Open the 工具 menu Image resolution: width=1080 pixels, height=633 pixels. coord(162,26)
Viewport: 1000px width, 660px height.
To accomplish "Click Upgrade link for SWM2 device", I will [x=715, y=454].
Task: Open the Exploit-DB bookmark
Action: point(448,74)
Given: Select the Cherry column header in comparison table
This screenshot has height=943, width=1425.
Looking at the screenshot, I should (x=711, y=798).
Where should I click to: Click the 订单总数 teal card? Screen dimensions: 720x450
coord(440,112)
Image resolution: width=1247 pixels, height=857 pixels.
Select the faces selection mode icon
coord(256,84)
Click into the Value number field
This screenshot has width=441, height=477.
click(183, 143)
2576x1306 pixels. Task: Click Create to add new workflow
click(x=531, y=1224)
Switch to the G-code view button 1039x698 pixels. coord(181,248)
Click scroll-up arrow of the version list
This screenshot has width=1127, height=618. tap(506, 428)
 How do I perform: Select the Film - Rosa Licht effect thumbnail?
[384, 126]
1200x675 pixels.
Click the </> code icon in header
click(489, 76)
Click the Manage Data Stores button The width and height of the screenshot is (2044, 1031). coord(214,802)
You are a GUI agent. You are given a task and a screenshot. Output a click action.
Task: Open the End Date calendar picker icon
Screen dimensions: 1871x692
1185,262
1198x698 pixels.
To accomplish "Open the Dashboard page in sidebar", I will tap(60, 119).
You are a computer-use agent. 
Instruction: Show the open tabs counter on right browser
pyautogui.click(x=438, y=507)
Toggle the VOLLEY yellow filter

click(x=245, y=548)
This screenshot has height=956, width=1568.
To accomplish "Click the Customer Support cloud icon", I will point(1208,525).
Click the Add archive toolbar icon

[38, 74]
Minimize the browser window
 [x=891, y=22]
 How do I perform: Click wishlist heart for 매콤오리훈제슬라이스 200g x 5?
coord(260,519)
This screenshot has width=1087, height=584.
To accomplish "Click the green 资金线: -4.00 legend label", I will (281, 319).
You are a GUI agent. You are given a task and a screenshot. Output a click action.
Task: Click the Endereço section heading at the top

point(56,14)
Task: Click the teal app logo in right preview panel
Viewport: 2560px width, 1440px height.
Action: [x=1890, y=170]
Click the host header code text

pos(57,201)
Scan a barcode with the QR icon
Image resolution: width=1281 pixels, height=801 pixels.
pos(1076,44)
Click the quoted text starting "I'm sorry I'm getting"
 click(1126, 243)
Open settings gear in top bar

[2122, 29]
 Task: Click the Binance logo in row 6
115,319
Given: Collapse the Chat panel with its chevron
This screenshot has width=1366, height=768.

▶ Instruction
Copy every item above word for word, keeping each line and its order unchanged.

▶ Response to the task
Open the 工具 menu Image resolution: width=1080 pixels, height=633 pixels. coord(162,26)
Viewport: 1000px width, 660px height.
To accomplish "Click Upgrade link for SWM2 device", I will [x=715, y=454].
Task: Open the Exploit-DB bookmark
Action: point(448,74)
Given: Select the Cherry column header in comparison table
This screenshot has height=943, width=1425.
Looking at the screenshot, I should (x=711, y=798).
Where should I click to: Click the 订单总数 teal card? Screen dimensions: 720x450
coord(440,112)
Image resolution: width=1247 pixels, height=857 pixels.
Select the faces selection mode icon
coord(256,84)
Click into the Value number field
This screenshot has width=441, height=477.
click(183, 143)
2576x1306 pixels. Task: Click Create to add new workflow
click(x=531, y=1224)
Switch to the G-code view button 1039x698 pixels. coord(181,248)
Click scroll-up arrow of the version list
This screenshot has width=1127, height=618. tap(506, 428)
 How do I perform: Select the Film - Rosa Licht effect thumbnail?
[384, 126]
1200x675 pixels.
Click the </> code icon in header
click(489, 76)
Click the Manage Data Stores button The width and height of the screenshot is (2044, 1031). coord(214,802)
You are a GUI agent. You are given a task and a screenshot. Output a click action.
Task: Open the End Date calendar picker icon
Screen dimensions: 1871x692
1185,262
1198x698 pixels.
To accomplish "Open the Dashboard page in sidebar", I will tap(60, 119).
You are a computer-use agent. 
Instruction: Show the open tabs counter on right browser
pyautogui.click(x=438, y=507)
Toggle the VOLLEY yellow filter

click(x=245, y=548)
This screenshot has height=956, width=1568.
To accomplish "Click the Customer Support cloud icon", I will point(1208,525).
Click the Add archive toolbar icon

[38, 74]
Minimize the browser window
 [x=891, y=22]
 How do I perform: Click wishlist heart for 매콤오리훈제슬라이스 200g x 5?
coord(260,519)
This screenshot has width=1087, height=584.
To accomplish "Click the green 资金线: -4.00 legend label", I will (281, 319).
You are a GUI agent. You are given a task and a screenshot. Output a click action.
Task: Click the Endereço section heading at the top

point(56,14)
Task: Click the teal app logo in right preview panel
Viewport: 2560px width, 1440px height.
Action: [x=1890, y=170]
Click the host header code text

pos(57,201)
Scan a barcode with the QR icon
Image resolution: width=1281 pixels, height=801 pixels.
pos(1076,44)
Click the quoted text starting "I'm sorry I'm getting"
 click(1126, 243)
Open settings gear in top bar

[2122, 29]
 Task: Click the Binance logo in row 6
115,319
Given: Collapse the Chat panel with its chevron
This screenshot has width=1366, height=768.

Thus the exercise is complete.